WHAT YOU SHOULD DO ::
What you output must match, exactly, the lines from the start of the records to the line containing "You are a computer-use agent. 640x360 pixels.", both ends kept and pictures excluded.

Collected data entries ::
————

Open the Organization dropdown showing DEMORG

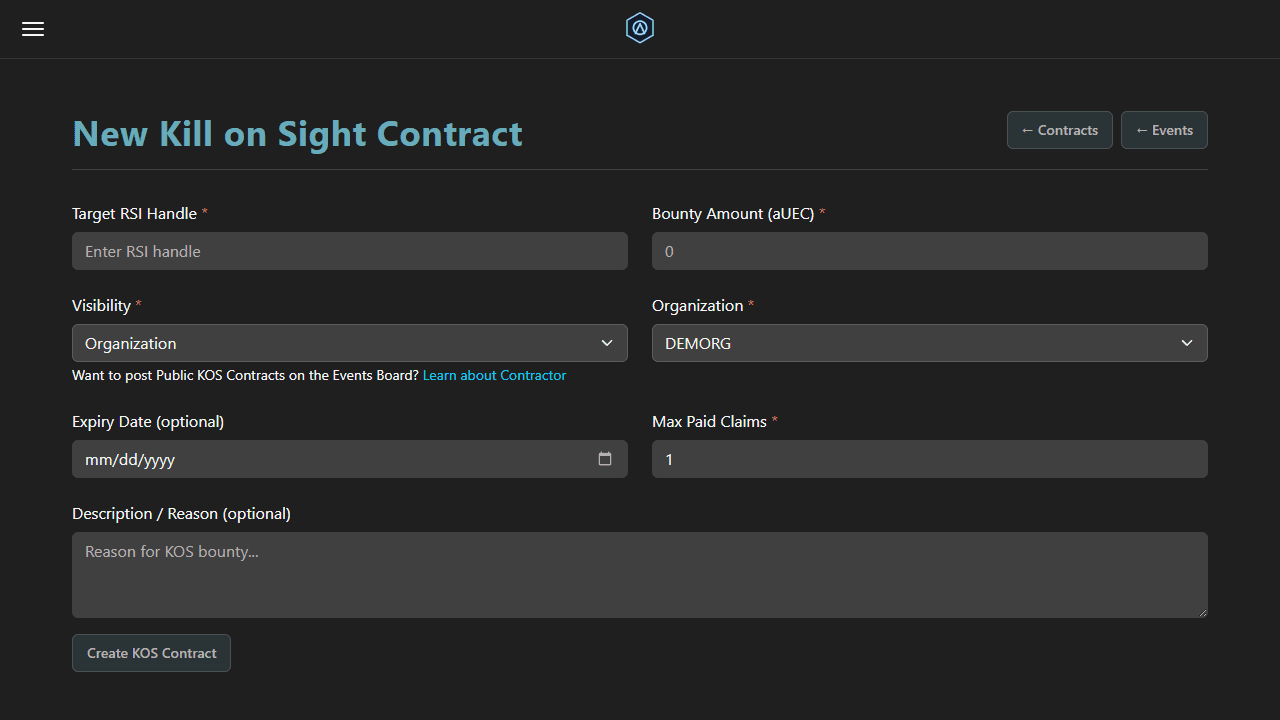pyautogui.click(x=929, y=343)
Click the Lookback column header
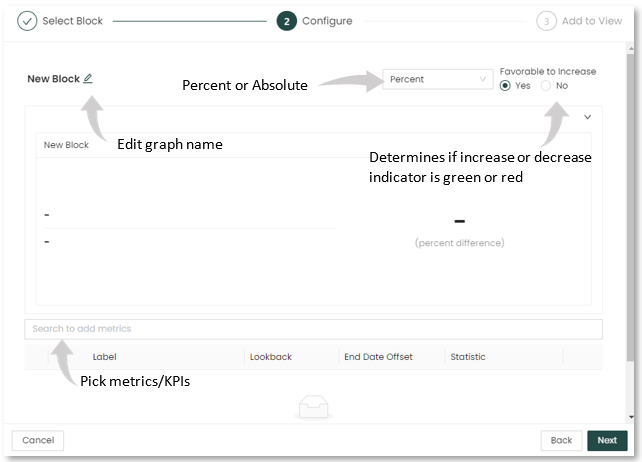Image resolution: width=642 pixels, height=462 pixels. click(269, 357)
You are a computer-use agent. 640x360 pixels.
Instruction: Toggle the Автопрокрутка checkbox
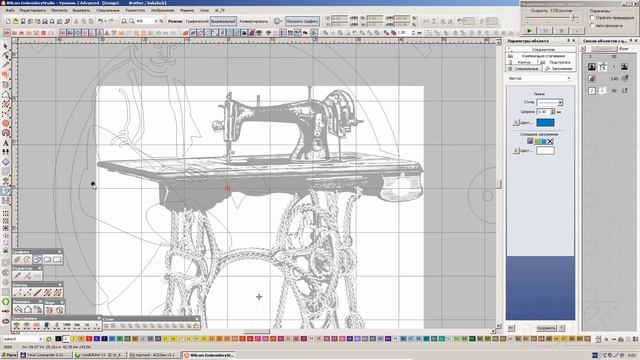[592, 25]
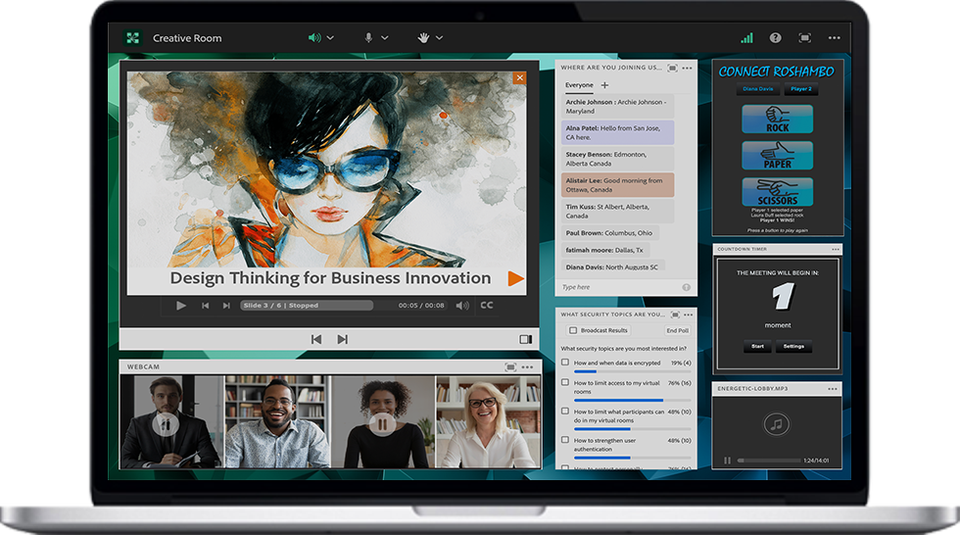Open the Help question mark icon
960x535 pixels.
click(775, 38)
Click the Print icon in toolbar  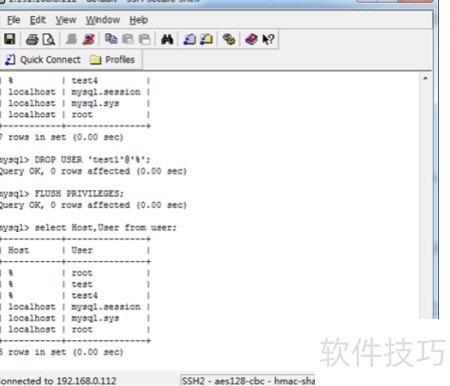point(32,39)
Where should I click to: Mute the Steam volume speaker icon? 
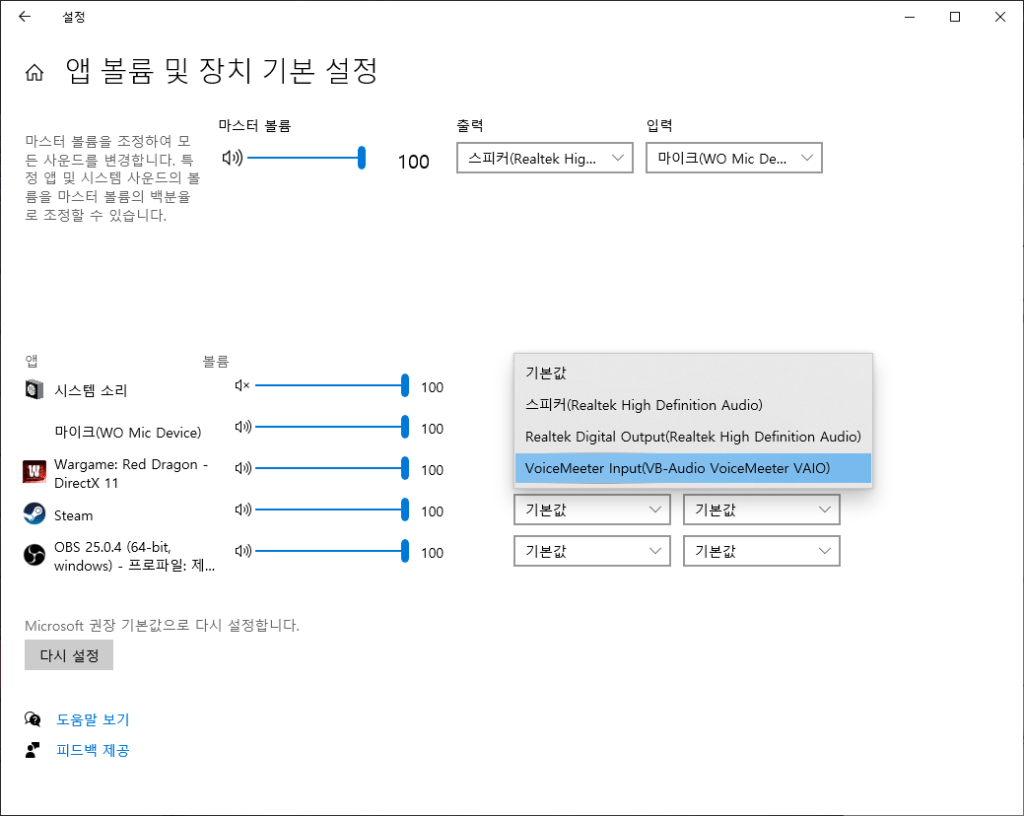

————

REPLY TO THE EXERCISE ::
Open the Organization dropdown showing DEMORG

pyautogui.click(x=929, y=343)
Click the Lookback column header
Image resolution: width=642 pixels, height=462 pixels. click(269, 357)
You are a computer-use agent. 640x360 pixels.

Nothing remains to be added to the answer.